B.S.: Purdue University
University of Michigan
Purdue University

Specializations: Applied mathematics, partial differential equations

Professor DuChateau received his B.S. in Engineering Science from Purdue University in 1962 and his M.S. in Mathematics from the University of Michigan in 1963. He worked for United Aircraft Corporation until 1967 when he returned to Purdue University and received his Ph.D. in Mathematics in 1970. Before joining the Colorado State University faculty in 1973, he taught at Wabash College and the University of Kentucky.

Professor DuChateau's research interests lie in the area of partial differential equations, particularly in inverse problems arising in modeling flow through porous media. His research in these areas has been supported in the past by National Science Foundation Engineering and by the Office of Naval Research. This research has resulted in the publication of more than 50 papers on inverse problems and partial differential equations.

Professor DuChateau has taught a wide range of courses at various levels, including calculus for biological sciences, applied mathematics, real and functional analysis as well as ordinary and partial differential equations. He has authored eight textbooks from the intermediate to advanced levels on such topics as advanced calculus, complex variables, Fourier and vector analysis and partial differential equations.
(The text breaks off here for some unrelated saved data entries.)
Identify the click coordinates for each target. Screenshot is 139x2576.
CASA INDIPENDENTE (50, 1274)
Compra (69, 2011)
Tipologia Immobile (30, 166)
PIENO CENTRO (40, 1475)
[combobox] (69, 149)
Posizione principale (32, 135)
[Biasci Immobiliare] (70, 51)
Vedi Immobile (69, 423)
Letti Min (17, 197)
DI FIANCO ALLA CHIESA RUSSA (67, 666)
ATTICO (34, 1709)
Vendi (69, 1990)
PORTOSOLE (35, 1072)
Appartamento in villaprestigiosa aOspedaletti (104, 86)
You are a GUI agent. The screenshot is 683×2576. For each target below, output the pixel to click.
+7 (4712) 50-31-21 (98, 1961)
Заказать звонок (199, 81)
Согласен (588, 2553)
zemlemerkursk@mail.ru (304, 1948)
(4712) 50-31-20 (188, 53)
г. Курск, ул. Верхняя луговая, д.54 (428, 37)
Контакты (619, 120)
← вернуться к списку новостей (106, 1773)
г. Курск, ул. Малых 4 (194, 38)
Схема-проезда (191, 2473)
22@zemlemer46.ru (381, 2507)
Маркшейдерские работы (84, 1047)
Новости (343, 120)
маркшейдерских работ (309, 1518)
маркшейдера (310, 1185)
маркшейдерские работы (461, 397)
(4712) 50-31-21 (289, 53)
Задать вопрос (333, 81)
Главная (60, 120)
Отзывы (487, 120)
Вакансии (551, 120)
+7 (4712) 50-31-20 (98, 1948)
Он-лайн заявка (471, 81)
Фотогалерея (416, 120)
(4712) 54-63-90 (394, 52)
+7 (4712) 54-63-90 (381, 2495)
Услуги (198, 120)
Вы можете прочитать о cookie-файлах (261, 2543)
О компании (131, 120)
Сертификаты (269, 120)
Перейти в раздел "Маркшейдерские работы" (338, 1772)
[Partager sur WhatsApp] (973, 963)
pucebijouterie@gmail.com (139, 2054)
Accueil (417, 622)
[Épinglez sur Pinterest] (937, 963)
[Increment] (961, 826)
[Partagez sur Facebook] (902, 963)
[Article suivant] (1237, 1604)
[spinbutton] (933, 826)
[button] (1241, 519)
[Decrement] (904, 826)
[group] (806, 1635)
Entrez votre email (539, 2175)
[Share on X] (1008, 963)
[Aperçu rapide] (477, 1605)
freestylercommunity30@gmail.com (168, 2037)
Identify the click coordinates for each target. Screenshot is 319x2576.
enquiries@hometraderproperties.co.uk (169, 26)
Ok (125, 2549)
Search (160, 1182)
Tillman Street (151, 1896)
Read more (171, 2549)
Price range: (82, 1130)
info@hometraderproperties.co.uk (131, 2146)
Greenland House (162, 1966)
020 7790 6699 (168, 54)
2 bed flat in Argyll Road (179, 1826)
Many physical systems can be modeled by partial differential equations and if all the necessary inputs for the problem are known, then the solution can be computed and used to predict how the system will behave under various conditions. The necessary inputs include such information as initial or boundary data, forcing terms, coefficients and even the shape and size of the domain, and if any of these ingredients is unknown, then it is not possible to use the model for studying the physical system. On the other hand, it may be possible to experimentally measure certain outputs from the system and use this information together with the inputs that are known in order to recover the missing input information. This is called an inverse problem.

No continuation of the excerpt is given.